A few years back, to make my site more festive for Hallowe’en, I made a script to have ghosts move around my web-page. I based it on my snow script for winter / Christmas, using the basic structure, reducing the number of moving objects, and changing their movement to look better for ghosts. I meant to post about it. This year I decided to break it out into its own Github repo, which led to me refining it and cleaning it up somewhat. See the ghosts.js repo and the ghosts.js demo.
I used a ghost emoji to keep the size minimal. I went with a DOM based approach for this, which seemed to have the best performance over SVG and canvas. I move the ghost elements around the screen by adjusting their left and top CSS position at about 12 frames per second off of requestAnimationFrame() to limit CPU usage. I have an x and y speed that changes by a random amount each frame and goes to a configured max speed. This is based on my snow script but can go upward as well as downward and was tweaked to look closer to how ghost movements in some video games look, slow and eerie.
I determine the number of ghosts to show based on screen size, a much smaller number than the snow script has, probably two to five.

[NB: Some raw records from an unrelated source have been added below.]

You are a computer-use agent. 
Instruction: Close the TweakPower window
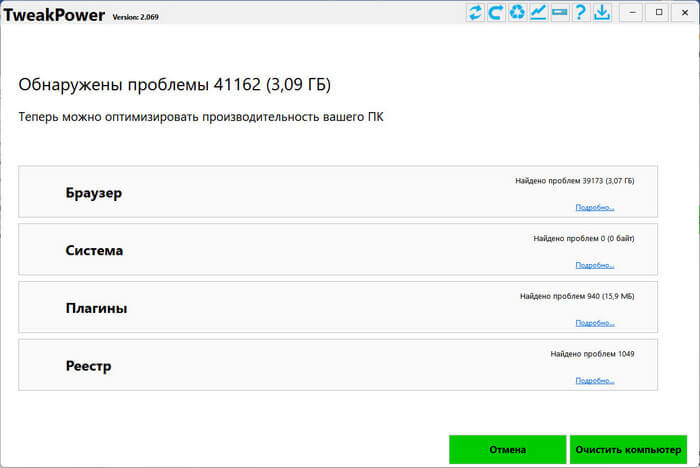[x=684, y=12]
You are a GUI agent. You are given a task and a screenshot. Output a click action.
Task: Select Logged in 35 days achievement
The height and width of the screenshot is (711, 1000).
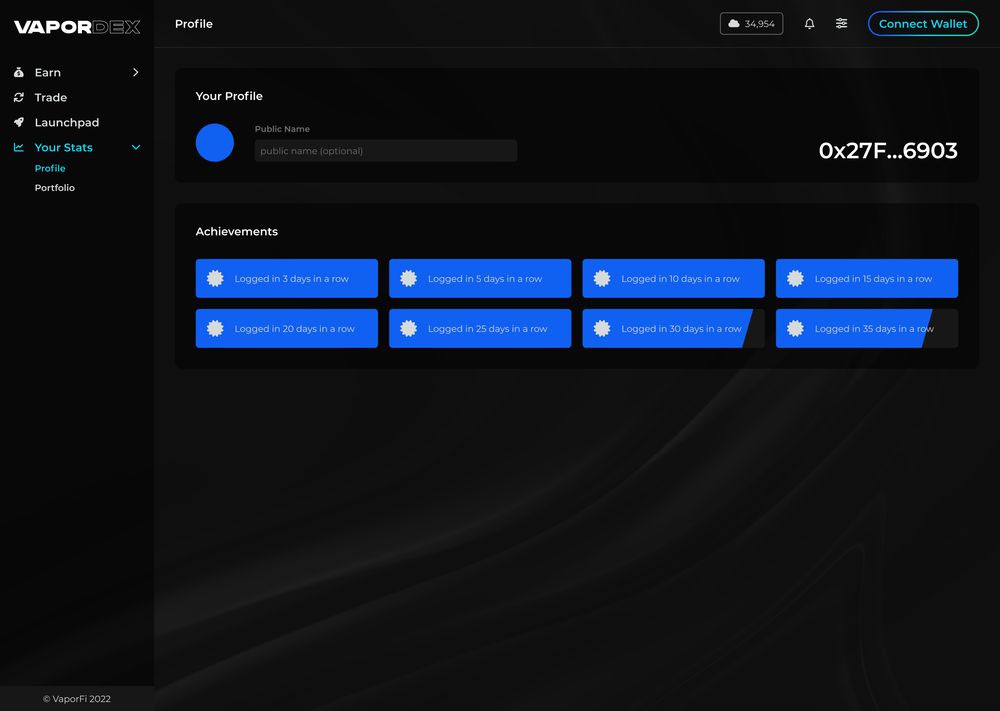pyautogui.click(x=866, y=329)
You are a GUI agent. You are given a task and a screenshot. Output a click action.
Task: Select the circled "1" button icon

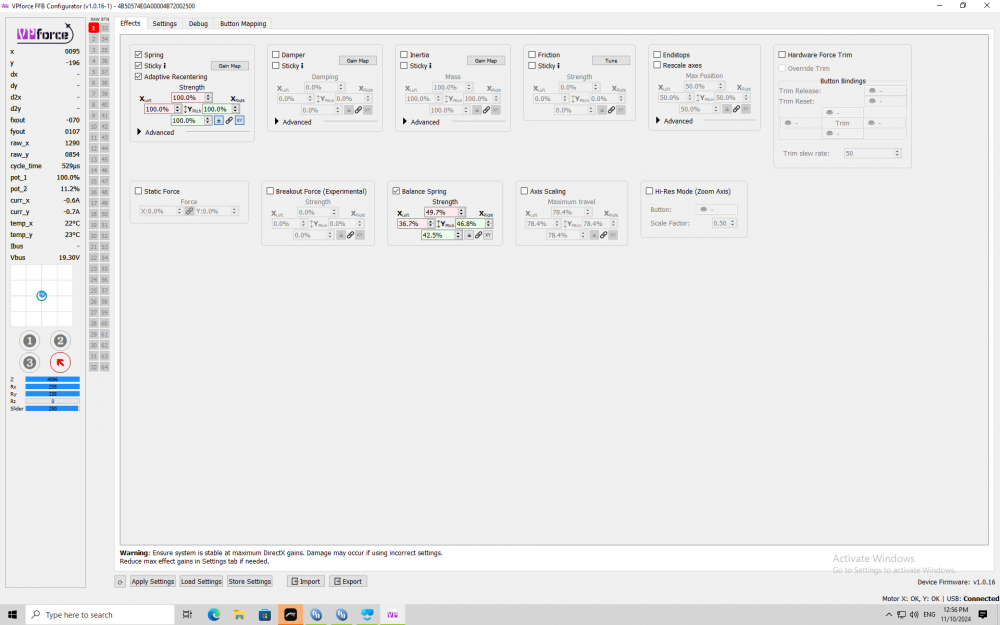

There is a countFactor option that can be modified to adjust this number. Added beyond what my snow script did, the ghosts have a click event with a CSS animation and JS alert.
The project has a ghosts.js file to create and manage the ghosts and a ghosts.css file to style them and their container. I load them only around Hallowe’en with something like:
var date = new Date();
if(date.getMonth() === 9 && date.getDate() > 20){
import('./lib/ghosts.js/ghosts.js');
}
Mine is more complicated though, using some abstractions and build tools. To use, download the project code and load the JS and CSS files by whatever means you like into your site.